[Data extracts — start]
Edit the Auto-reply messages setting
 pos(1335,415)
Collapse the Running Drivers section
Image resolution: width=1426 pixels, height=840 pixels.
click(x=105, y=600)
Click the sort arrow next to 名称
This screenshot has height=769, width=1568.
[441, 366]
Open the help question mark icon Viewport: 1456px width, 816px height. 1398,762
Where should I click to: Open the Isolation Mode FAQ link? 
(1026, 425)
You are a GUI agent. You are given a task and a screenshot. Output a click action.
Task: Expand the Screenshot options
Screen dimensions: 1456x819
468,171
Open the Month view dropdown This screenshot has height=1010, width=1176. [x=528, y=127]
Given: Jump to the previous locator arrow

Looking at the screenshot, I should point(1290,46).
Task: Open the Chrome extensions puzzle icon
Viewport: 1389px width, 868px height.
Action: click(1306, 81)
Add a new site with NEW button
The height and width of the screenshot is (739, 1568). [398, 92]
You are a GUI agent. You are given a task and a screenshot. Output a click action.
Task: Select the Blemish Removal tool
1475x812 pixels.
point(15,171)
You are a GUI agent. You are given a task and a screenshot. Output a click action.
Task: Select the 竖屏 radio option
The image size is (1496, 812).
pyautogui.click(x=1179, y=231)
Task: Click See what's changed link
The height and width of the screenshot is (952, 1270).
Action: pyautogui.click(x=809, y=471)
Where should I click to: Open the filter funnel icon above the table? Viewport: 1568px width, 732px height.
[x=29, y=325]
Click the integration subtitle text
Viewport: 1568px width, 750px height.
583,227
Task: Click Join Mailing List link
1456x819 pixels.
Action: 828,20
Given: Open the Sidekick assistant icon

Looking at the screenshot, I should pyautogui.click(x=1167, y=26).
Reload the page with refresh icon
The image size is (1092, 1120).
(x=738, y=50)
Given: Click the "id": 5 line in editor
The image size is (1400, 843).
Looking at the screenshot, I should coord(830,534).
[Data extracts — finish]
(Exercise aim):
Your answer should be one number, the count of lines in the records that contain the word "Select".

(Expected answer):
2